TASK DETAILS: What is needed is an exact copy of the listing, with no pictures in it.

○ ○ ○ ○ ○ ○ ○

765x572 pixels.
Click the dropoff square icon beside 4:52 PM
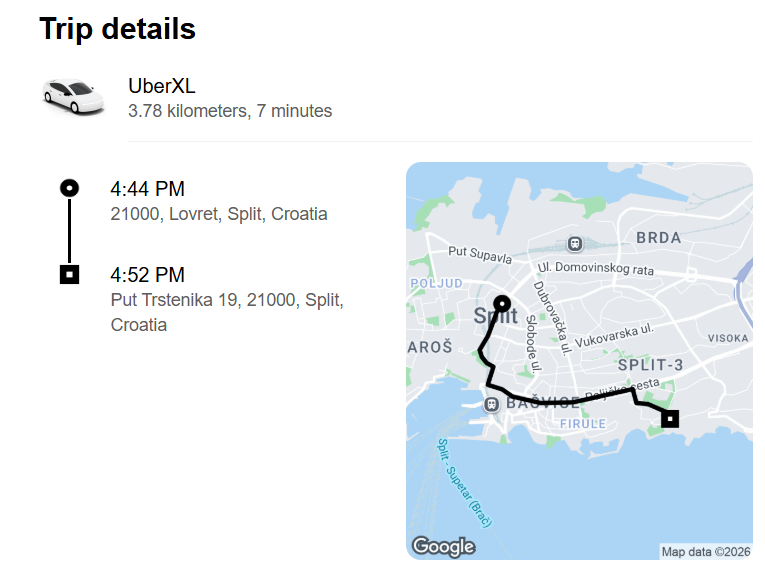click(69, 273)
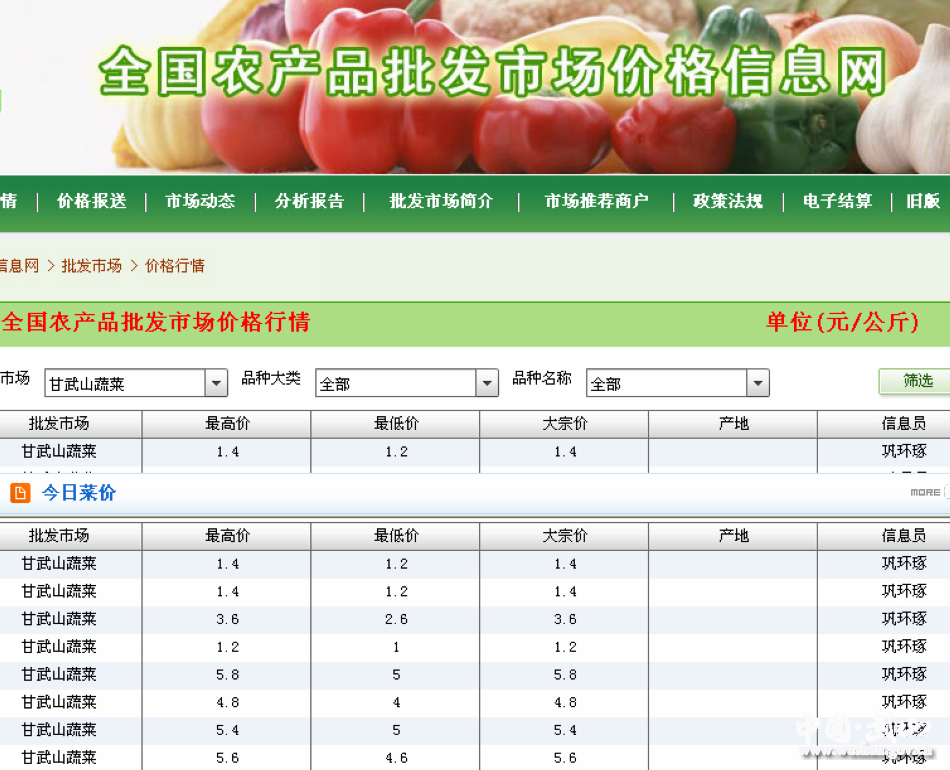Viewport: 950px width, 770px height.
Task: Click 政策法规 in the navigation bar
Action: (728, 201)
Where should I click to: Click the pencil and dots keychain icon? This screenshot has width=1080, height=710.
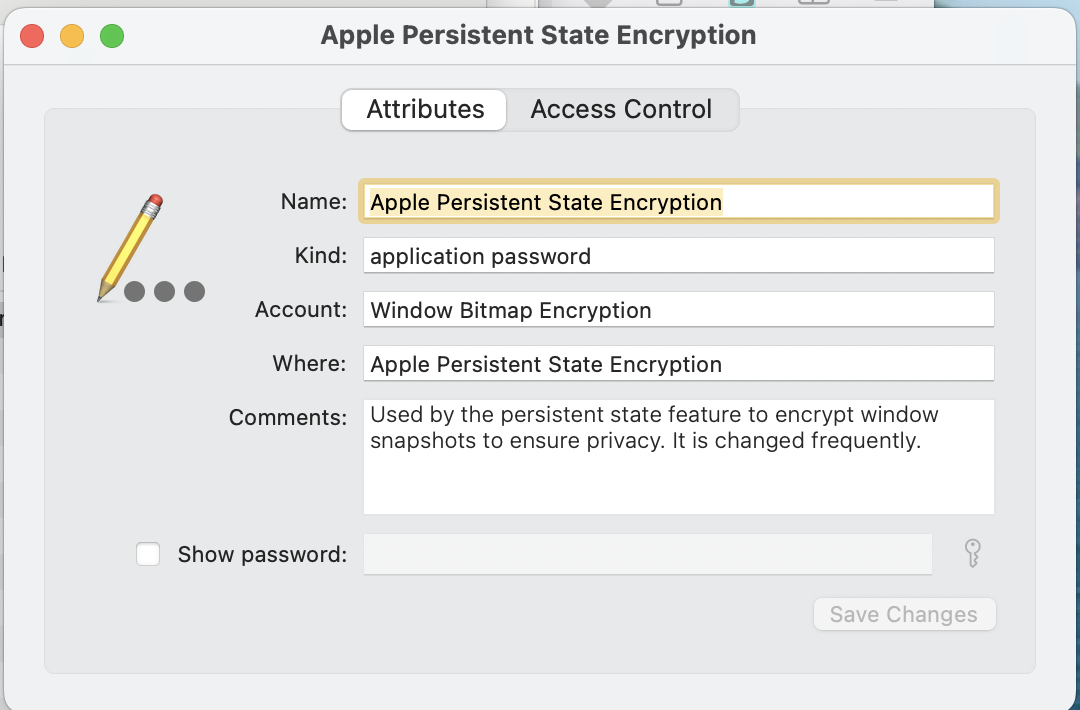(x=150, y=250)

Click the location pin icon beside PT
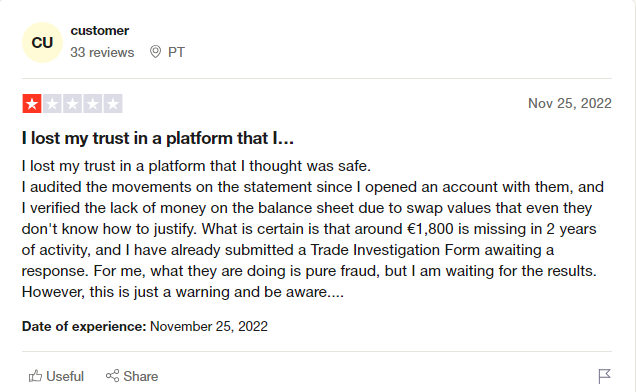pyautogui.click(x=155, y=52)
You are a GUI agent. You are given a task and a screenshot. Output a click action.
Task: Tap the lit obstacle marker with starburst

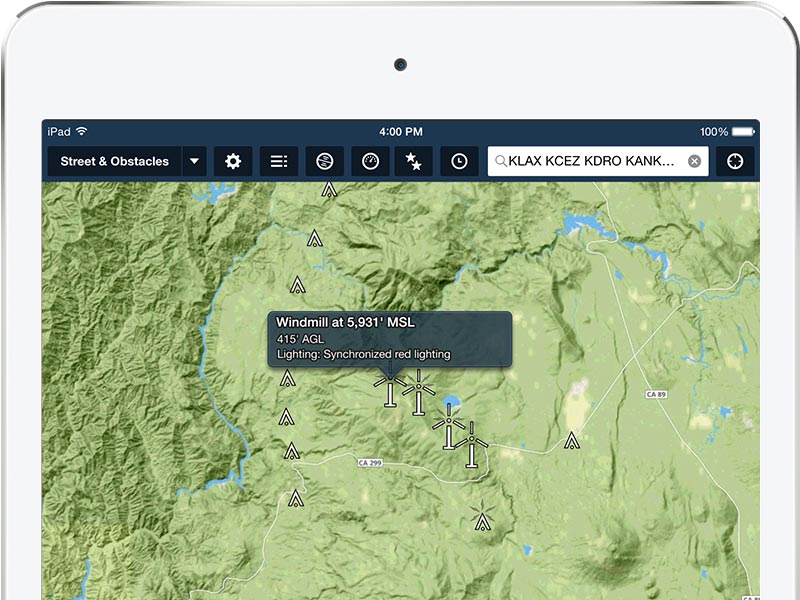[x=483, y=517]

○ ○ ○ ○ ○ ○ ○

TASK SOLUTION:
765x572 pixels.
Click the dropoff square icon beside 4:52 PM
click(69, 273)
Viewport: 950px width, 770px height.
Task: Click 政策法规 in the navigation bar
Action: (728, 201)
Where should I click to: Click the pencil and dots keychain icon? This screenshot has width=1080, height=710.
(x=150, y=250)

Click the location pin icon beside PT
pyautogui.click(x=155, y=52)
You are a GUI agent. You are given a task and a screenshot. Output a click action.
Task: Tap the lit obstacle marker with starburst

[x=483, y=517]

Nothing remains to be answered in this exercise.